Last updated: 06/17/2026.

Megatron Lite (mlite) is Megatron’s experimental, agent-friendly training path for work that needs to move quickly. It is optimized for fast iteration, small reviewable changes, and agentic development: model/runtime code can be changed without touching unrelated Megatron subsystems, and new experiments can live in their own source checkout instead of being copied into the verl tree.

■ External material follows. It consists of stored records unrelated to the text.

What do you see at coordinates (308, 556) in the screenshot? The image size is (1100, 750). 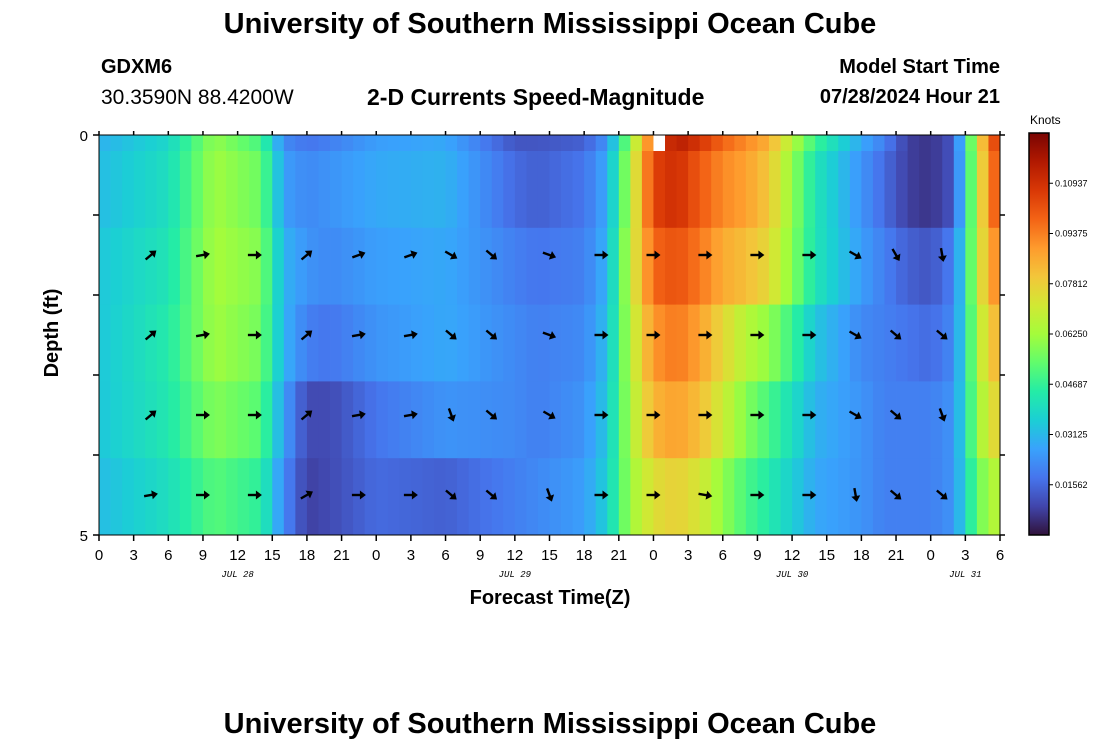 I see `x-tick-label: 18` at bounding box center [308, 556].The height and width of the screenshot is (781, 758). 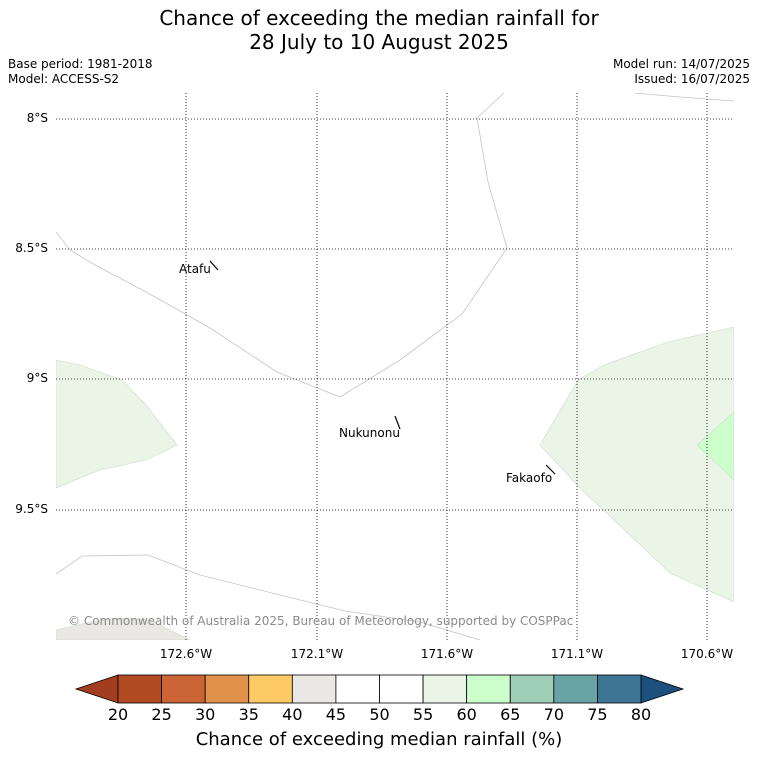 I want to click on boundary-line-north, so click(x=684, y=98).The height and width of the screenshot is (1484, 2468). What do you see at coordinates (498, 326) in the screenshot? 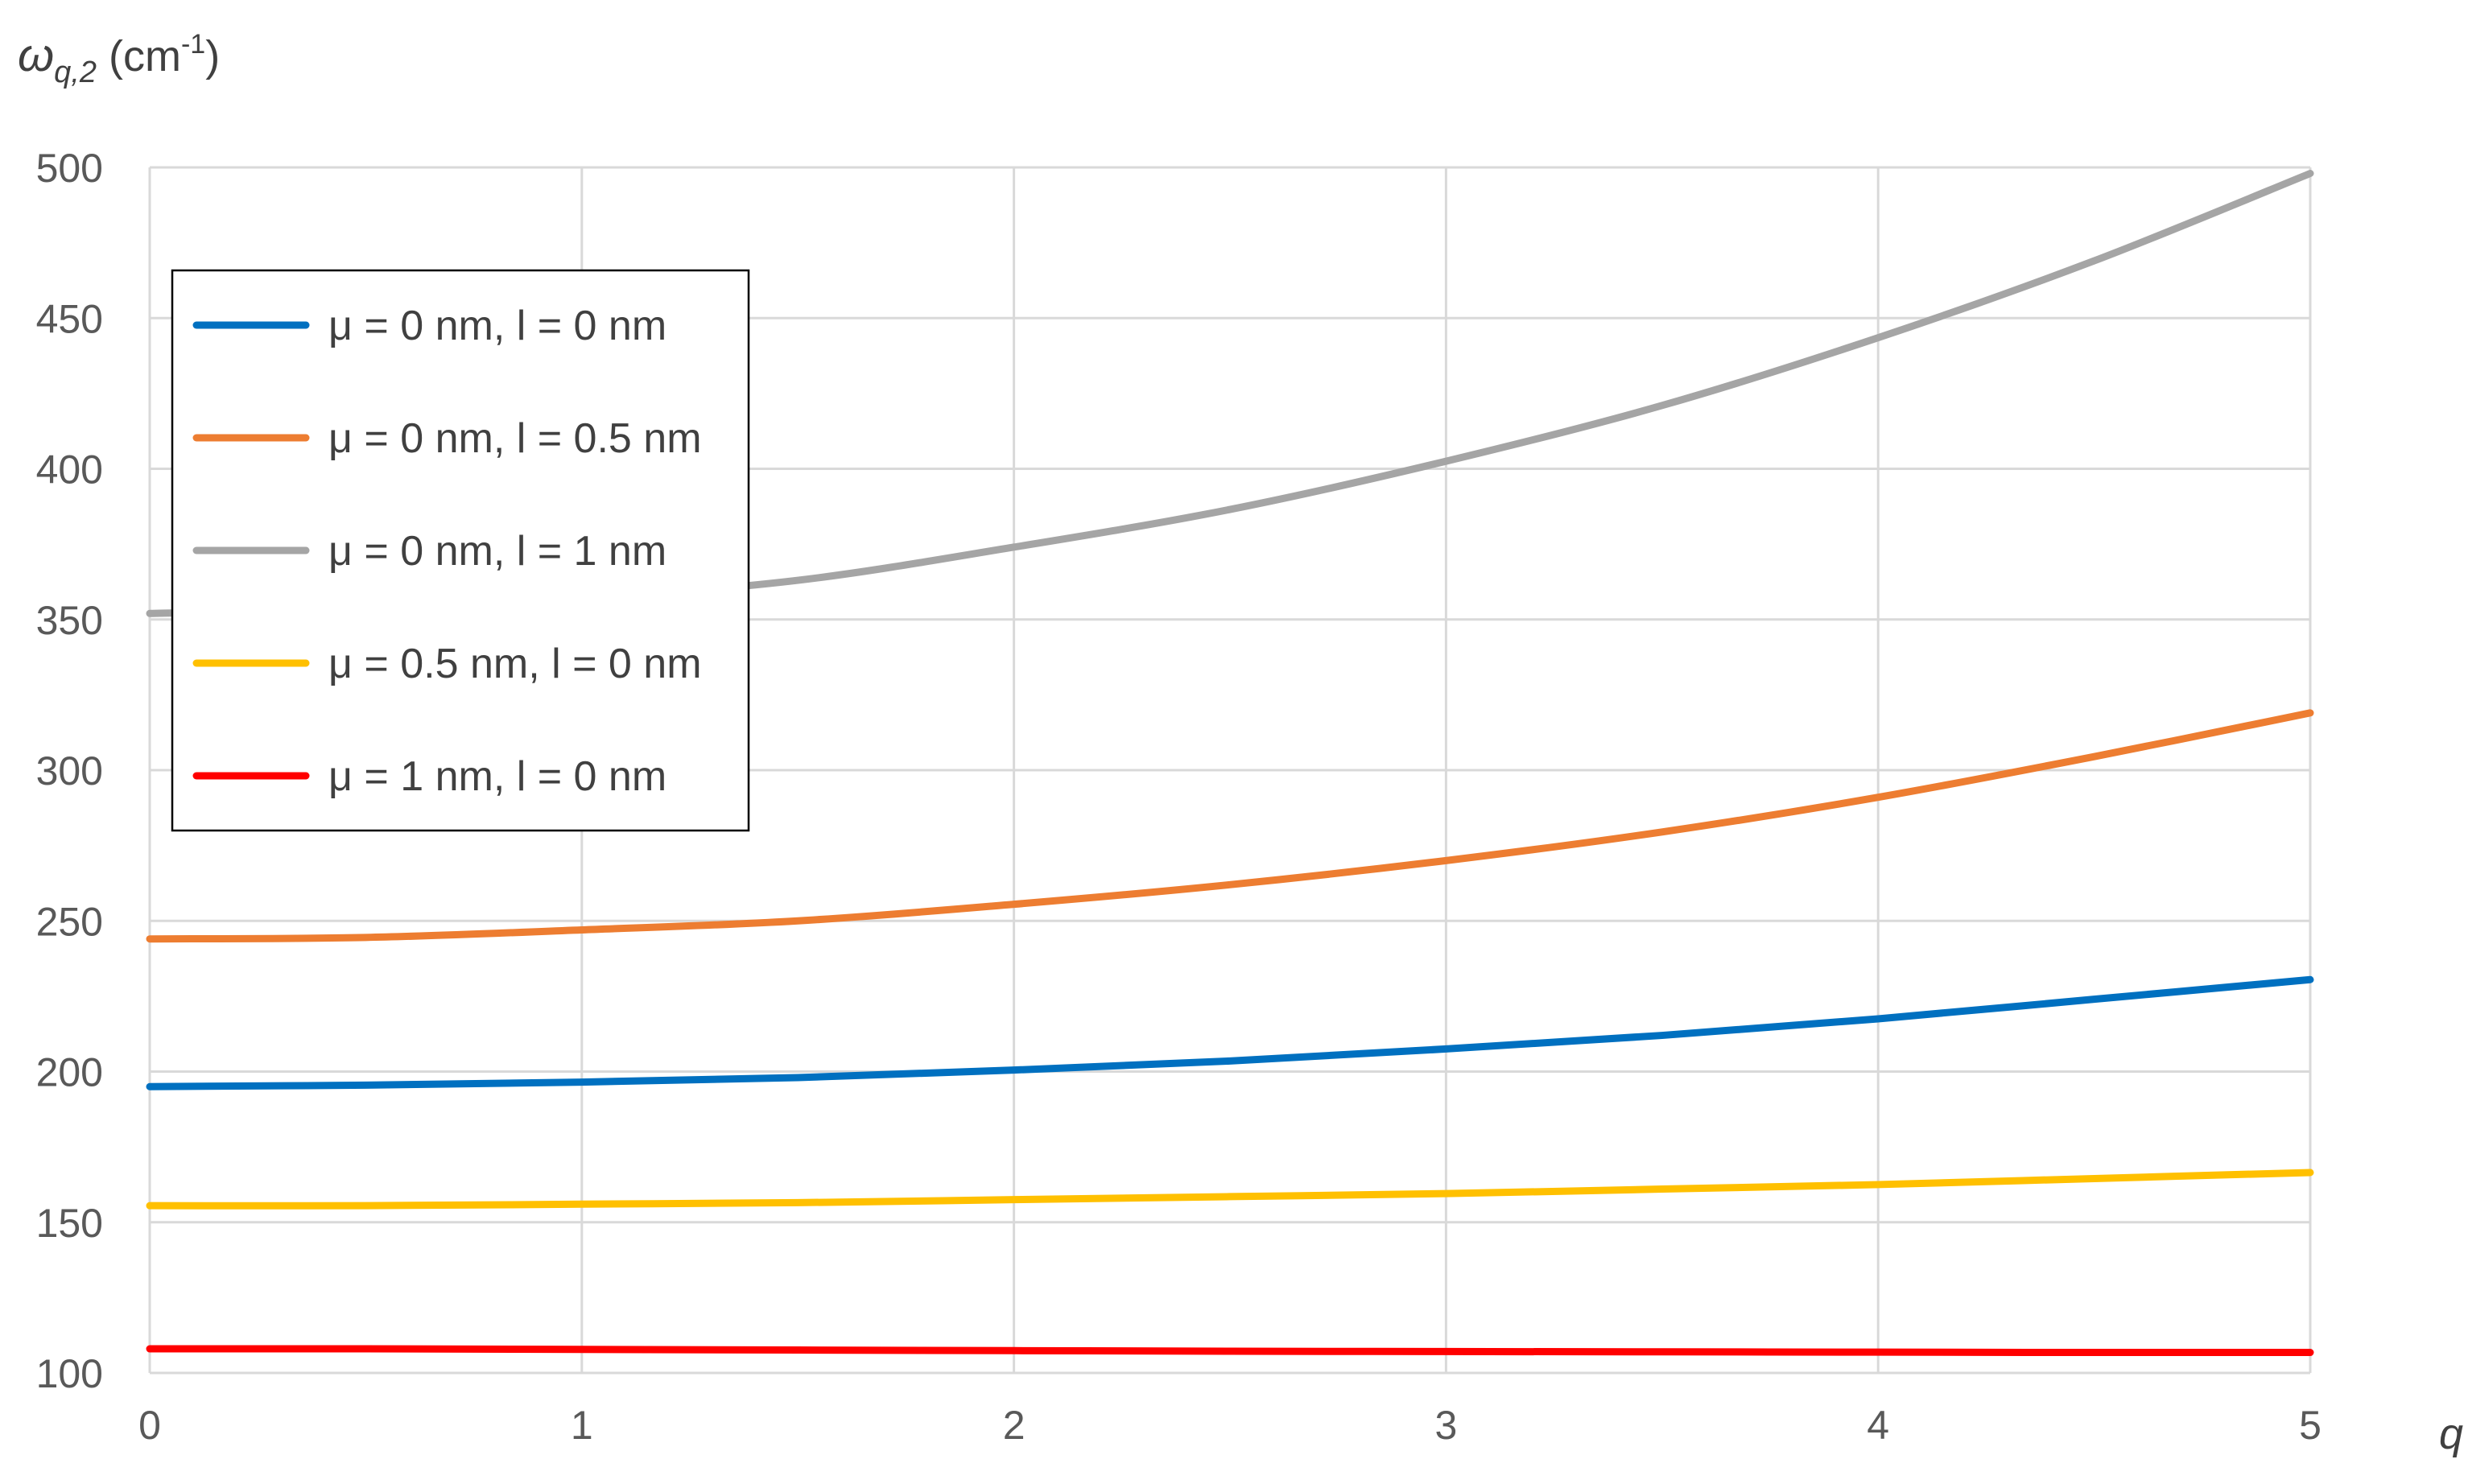
I see `legend-label-1: μ = 0 nm, l = 0 nm` at bounding box center [498, 326].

The verl integration intentionally keeps the backend glue outside this repository. The mlite checkout provides megatron.lite and the verl_mlite launcher/config package used by the example scripts here. Put custom extensions in your own code path, add that path through MLITE_ROOT or PYTHONPATH, and keep verl focused on orchestration. See the upstream Megatron Lite path at NVIDIA/Megatron-LM experimental/lite.

For the dist_opt optimizer path, Megatron Lite is intended to preserve Megatron-Core behavior rather than trade correctness for flexibility. In deterministic runs, the mlite path has been validated against the Megatron-Core distributed optimizer path with bitwise-aligned loss and gradient norms, and its step time / throughput are also aligned with the Core path.

Install the backend

Clone Megatron-LM’s upstream dev branch and install its Megatron Lite verl integration:

git clone -b dev https://github.com/NVIDIA/Megatron-LM.git
pip install -e Megatron-LM/experimental/lite/examples/verl

Alternatively, keep the checkout outside the Python environment and set MLITE_ROOT when running a launcher. The scripts add both $MLITE_ROOT/experimental/lite and $MLITE_ROOT/experimental/lite/examples/verl to PYTHONPATH.

Run an example

The DeepSeek-V4 examples use the mlite engine for training and vLLM for rollout where applicable:

MODEL_PATH=/path/to/deepseek-v4 \
MLITE_ROOT=/path/to/mlite \
OPTIMIZER=fsdp2 \
bash examples/sft/gsm8k/run_deepseek_v4_megatron_lite.sh
MODEL_PATH=/path/to/deepseek-v4 \
MLITE_ROOT=/path/to/mlite \
OPTIMIZER=fsdp2 \
bash examples/grpo_trainer/run_deepseek_v4_megatron_lite.sh

OPTIMIZER accepts dist_opt for the vanilla Megatron distributed optimizer and fsdp2 for the Megatron Lite FSDP2 wrapper. The DeepSeek-V4 launchers default to a 128-GPU mesh with PP4, EP8, CP4, full activation recompute, and fsdp2.

Further reading

For a practical discussion of long-sequence MoE RL tuning with Megatron Lite, including memory, recompute, communication overlap, and FSDP2 trade-offs, see Making Long-Context MoE RL Training Easier to Tune.

DeepSeek-V4 DSA note

DeepSeek-V4 uses fused DSA kernels on Hopper and Blackwell GPUs. In addition to the normal verl runtime, the critical DSA-only dependencies are nvidia-cutlass-dsl==4.5.2 and nvidia-cudnn-frontend. The nvidia-cudnn-frontend 1.24.1 release is sufficient for Blackwell, while Hopper still needs a develop-branch build with IndexerForwardSm90 support.